## Supplied data
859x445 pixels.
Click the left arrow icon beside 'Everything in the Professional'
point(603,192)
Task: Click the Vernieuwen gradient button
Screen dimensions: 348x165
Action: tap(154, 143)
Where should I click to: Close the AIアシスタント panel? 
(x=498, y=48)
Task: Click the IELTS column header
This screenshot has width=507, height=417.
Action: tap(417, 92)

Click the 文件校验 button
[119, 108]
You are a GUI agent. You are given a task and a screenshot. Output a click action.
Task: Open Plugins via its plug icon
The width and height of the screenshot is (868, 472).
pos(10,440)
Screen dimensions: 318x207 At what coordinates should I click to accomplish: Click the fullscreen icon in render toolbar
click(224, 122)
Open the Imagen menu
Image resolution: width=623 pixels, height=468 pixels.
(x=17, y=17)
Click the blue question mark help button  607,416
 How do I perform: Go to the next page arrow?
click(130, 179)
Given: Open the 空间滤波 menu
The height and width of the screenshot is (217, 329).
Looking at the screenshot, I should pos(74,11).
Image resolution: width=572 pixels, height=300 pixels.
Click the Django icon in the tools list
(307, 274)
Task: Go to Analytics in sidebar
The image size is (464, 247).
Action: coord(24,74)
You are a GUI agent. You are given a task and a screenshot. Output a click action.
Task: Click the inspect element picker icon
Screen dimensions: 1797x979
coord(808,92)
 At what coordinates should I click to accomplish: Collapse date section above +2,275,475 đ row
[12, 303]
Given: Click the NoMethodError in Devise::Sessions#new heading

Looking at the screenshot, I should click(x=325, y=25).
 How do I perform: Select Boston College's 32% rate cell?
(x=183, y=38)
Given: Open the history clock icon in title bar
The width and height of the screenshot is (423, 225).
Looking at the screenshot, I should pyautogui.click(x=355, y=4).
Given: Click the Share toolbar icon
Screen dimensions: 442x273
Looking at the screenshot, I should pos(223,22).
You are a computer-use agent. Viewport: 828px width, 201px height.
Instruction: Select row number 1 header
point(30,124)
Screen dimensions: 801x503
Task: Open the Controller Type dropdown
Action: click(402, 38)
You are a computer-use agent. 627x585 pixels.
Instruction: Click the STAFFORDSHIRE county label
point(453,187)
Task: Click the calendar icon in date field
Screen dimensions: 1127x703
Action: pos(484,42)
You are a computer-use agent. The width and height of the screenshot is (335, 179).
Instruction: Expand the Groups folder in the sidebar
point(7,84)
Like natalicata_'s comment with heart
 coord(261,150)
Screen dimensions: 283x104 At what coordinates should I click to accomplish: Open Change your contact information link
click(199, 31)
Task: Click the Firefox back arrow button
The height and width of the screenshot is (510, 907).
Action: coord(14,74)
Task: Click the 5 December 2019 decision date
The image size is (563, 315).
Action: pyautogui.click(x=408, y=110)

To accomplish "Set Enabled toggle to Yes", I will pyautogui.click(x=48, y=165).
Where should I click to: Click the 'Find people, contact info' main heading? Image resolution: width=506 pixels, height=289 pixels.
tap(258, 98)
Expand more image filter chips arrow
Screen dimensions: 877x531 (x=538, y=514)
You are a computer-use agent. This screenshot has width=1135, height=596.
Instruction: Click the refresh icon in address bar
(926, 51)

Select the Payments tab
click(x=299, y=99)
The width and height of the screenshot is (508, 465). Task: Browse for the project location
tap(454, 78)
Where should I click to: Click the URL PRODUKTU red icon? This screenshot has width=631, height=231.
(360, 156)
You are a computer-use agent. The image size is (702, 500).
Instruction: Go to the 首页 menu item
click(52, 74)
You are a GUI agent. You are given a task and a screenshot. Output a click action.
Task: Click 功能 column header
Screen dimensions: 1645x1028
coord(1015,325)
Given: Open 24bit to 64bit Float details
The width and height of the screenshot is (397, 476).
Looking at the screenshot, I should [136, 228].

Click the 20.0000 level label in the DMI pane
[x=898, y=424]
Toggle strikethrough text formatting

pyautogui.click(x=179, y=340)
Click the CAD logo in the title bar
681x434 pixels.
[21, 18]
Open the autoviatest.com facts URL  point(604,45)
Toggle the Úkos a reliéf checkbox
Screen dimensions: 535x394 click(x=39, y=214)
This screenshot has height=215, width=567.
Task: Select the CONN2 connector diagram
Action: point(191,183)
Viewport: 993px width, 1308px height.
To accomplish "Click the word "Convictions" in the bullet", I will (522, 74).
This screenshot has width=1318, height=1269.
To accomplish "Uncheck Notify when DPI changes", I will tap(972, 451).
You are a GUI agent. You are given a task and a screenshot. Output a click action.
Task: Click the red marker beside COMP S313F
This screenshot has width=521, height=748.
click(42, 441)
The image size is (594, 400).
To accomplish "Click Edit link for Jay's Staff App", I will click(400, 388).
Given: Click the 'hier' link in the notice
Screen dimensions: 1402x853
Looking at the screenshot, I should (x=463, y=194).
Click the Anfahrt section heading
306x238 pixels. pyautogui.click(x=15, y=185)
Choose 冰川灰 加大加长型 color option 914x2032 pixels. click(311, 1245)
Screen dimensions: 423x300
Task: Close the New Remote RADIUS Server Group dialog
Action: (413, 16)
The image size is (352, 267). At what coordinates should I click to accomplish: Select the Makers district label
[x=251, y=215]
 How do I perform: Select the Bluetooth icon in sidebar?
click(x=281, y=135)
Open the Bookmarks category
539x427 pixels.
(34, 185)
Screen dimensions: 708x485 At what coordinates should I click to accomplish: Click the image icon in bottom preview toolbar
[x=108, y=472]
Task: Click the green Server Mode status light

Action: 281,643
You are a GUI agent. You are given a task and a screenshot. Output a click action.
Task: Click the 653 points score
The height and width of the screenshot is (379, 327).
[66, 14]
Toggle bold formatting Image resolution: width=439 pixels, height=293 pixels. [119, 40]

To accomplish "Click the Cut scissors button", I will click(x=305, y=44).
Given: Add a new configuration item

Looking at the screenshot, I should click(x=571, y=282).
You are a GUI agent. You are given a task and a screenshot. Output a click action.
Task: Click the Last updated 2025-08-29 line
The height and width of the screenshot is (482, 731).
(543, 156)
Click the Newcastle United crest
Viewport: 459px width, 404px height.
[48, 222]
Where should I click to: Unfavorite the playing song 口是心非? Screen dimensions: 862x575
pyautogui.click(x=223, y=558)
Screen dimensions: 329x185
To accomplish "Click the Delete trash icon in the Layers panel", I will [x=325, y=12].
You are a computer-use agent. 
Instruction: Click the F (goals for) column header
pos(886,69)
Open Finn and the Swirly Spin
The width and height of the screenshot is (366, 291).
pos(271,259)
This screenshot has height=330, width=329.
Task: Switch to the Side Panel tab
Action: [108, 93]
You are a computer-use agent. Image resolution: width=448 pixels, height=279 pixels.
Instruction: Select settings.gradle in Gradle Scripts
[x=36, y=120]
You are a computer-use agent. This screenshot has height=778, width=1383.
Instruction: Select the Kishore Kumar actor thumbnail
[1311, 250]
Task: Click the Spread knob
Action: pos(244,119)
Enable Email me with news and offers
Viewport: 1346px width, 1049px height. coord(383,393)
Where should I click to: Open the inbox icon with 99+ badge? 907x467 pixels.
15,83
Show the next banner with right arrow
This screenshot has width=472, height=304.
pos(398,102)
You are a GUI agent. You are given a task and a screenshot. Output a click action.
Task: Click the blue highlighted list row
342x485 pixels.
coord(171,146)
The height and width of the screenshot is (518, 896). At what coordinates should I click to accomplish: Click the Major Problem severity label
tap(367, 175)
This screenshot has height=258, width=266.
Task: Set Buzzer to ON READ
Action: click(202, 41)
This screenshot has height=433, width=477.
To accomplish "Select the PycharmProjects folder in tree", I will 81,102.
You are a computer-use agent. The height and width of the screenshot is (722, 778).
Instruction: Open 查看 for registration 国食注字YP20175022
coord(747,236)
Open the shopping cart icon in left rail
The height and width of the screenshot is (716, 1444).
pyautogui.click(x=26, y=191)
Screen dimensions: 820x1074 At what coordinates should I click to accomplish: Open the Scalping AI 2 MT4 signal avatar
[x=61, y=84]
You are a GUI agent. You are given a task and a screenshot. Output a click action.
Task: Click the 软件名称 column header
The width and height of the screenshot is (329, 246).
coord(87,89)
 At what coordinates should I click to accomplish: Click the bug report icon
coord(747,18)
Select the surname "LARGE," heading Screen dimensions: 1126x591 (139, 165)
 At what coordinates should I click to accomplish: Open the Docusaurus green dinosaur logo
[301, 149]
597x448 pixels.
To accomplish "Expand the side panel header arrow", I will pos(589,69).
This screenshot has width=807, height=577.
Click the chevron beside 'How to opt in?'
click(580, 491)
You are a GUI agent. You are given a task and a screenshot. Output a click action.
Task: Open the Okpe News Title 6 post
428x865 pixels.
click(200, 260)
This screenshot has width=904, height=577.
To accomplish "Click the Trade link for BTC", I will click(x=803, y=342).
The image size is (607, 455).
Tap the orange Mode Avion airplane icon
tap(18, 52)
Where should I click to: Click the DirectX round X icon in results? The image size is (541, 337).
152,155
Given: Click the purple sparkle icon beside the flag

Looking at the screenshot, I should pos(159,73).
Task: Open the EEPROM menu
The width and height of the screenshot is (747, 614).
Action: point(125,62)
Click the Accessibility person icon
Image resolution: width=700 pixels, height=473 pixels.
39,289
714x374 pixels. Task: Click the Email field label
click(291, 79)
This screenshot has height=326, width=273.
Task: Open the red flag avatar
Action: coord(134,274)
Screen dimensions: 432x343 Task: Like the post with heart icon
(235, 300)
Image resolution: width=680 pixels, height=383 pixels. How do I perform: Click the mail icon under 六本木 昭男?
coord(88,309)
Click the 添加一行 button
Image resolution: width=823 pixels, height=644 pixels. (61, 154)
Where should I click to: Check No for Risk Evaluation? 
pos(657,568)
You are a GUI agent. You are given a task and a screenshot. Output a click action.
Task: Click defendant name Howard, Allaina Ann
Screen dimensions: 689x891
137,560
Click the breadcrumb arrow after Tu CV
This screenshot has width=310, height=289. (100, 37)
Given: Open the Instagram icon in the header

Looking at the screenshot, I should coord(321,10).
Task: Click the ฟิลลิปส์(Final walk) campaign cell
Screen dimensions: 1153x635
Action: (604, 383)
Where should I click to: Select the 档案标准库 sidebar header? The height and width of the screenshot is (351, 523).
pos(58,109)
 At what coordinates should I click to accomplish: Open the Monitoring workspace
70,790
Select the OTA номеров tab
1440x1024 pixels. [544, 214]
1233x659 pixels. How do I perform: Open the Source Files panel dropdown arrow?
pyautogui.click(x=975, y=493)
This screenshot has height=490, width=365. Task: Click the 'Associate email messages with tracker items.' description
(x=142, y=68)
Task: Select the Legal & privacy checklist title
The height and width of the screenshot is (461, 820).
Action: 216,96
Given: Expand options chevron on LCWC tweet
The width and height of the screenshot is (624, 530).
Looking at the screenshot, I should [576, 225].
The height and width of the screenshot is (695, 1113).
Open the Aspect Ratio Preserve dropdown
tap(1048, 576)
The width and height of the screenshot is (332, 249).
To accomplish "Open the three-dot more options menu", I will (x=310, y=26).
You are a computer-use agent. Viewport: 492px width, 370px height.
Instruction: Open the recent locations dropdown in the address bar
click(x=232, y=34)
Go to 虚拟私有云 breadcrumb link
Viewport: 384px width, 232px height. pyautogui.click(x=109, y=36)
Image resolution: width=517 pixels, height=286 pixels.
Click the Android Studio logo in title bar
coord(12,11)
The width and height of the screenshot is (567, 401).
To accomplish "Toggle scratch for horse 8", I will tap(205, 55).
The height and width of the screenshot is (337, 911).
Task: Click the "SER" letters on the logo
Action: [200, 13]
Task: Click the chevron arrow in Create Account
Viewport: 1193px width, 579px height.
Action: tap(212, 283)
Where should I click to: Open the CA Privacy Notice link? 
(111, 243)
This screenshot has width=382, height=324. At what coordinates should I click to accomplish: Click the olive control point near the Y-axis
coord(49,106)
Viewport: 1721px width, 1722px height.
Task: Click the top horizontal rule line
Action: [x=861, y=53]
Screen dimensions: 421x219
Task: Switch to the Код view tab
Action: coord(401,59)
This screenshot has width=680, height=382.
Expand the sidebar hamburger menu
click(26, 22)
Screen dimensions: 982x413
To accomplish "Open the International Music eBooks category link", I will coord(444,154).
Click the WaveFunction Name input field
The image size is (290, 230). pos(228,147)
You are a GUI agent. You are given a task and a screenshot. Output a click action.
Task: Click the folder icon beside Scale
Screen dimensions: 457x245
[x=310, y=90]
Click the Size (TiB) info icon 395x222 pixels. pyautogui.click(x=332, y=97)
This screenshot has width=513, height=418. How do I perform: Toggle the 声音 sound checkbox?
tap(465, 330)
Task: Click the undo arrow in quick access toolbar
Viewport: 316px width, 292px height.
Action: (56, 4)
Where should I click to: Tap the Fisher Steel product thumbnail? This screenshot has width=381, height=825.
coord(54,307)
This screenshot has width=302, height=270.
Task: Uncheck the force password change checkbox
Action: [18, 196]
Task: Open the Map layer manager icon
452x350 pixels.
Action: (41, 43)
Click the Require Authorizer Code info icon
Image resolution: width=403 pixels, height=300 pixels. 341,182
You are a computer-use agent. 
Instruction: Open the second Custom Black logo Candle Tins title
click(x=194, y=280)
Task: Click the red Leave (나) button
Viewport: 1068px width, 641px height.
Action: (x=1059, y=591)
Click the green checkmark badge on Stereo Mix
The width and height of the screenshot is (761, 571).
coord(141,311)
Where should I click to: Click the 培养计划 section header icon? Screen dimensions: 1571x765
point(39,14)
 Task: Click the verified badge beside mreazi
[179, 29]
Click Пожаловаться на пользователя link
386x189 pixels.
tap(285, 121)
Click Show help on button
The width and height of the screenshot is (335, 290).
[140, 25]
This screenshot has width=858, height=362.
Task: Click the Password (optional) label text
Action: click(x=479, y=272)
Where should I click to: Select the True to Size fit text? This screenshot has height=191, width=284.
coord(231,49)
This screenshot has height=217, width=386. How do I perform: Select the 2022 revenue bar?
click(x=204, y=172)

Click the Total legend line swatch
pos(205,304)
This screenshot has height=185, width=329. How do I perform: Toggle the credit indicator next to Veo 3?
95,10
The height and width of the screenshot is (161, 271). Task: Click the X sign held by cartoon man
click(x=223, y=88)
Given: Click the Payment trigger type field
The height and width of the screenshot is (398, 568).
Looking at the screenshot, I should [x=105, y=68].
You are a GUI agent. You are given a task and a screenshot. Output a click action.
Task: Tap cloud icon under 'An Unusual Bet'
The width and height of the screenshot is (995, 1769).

## What the task asks
Please find out how many lines of the material contain the string "help" and answer with the count alone.

## Result for this exercise
2